Our tour took us past the colleges (where the likes of Lewis, Tolkien and Carroll stayed and wrote), into St Mary's church, to the Bodleian Library, the Radcliffe Camera ('camera' meaning obscured or hidden), and Tom Tower. Most of all the tour was about the stories and anecdotes of the people who have lived and studied here for the past 1000 years - all told with that fabulous self-effacing humour the Brits are so good at.

At one point, we stopped to look at the Bridge of Sighs and the story was told about another queer Oxford tradition. When students graduate, they leave the court yard and stand in front of the Bridge of Sighs and jump as high as they can for a photo. No one knows why or when it began. But our guide got us to have a go ...


We finished by the river and had a picnic lunch before wandering around the rest of Oxford on our own. We enjoyed spending time in Blackwells Bookstore - this place was massive, and visiting the History of Science Museum. The things on display were stunningly elegant - I imagine I would get distracted from mathematical study just looking at the beautifully crafted pieces. Finally we made our way to The Thirsty Meeple Board Games Cafe where we had afternoon tea and played a game of Medici. A great finish to a great day out.

We are now in London until Tuesday when we fly out in the evening.


Balliol College, one of 3 claiming to be the oldest in the UK (depending on how one chooses to define "oldest").

Cake decorating in the Covered Market.

The spot where the Archbishop of Canterbury was burnt at the stake by Mary I because he would not renounce his Protestant faith.  Apparently he was brought to Oxford to be burned because, as an ex-Cambridge student, he was less likely to have a sympathetic audience.



Gargoyle love!  Our guide described the right-most as "ET with a wig".

Bridge of Sighs.  Built two years after Cambridge built a similar structure in a piece of fairly typical one-upmanship.

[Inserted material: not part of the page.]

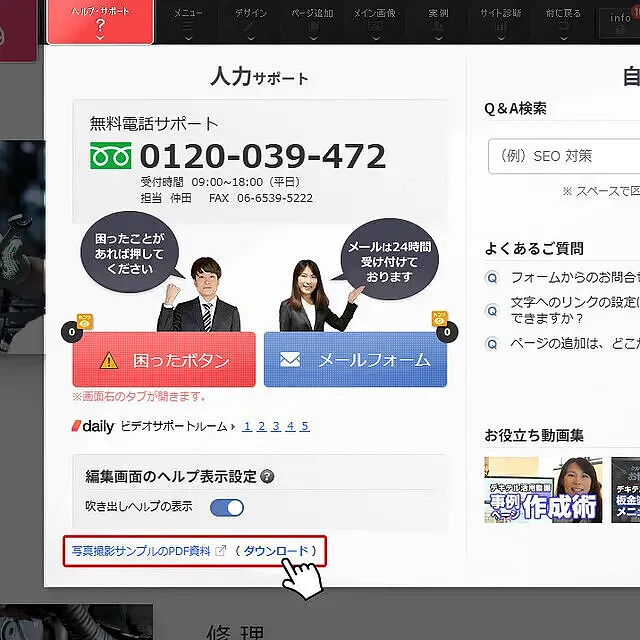This screenshot has width=640, height=640.
Task: Open サイト診断 in the top toolbar
Action: [502, 21]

School of Astronomy and Public Speaking - an interesting combination


The clock was showing the incorrect time, so was in the process of being wound forward.  That lead to the interesting experience of hearing the quarter-hours chimed every 30 seconds or so.

Christ Chrurch college gardens.  Originally "Cardinal College", its founded fell afoul of the King in the Reformation.  Renamed "King Henry VIII's College" by Henry VIII, which was a little too blatantly self-promoting, it was changed to its current name 12 years later.
Picnic

Old board games we found in a game store we stumbled across in our walking

At Blackwells Bookstore :)  Found memories of dodgy made-up debating quotes from high school.

This is the basement level - well some of it anyway. Three levels of books above this..

The last Lonely Planet guide we will need!

Musuem of History of Science. Whilst in there a cavalcade with the King and Queen of Spain travelled past, hence the police everywhere.

On the left, spheres to help in the teaching of 3D trigonometry.  Central front, "miniatures" of military formations, designed to be moved around a map like a wargame.

Microscopes


A large (about a metre across) globe with an engraving describing it being given as a gift in the 1750's.  Interestingly, it shows the east coast of Australia - discovered in the 1770's.  The assumption is that the original maps on the surface of the globe were replaced in the 1780s, that being cheaper that manufacturing a whole new globe.

Many different calculators.

The microphone used to capture the first pre-announced live broadcast of public entertainment: Dame Nellie Melba in 1920.

At Meeple Cafe

The mother of all round-a-bouts. Ken has nailed it now, yay!  Note that only _one_ of these lanes (the 5th of eight) enables us to access our accommodation in London.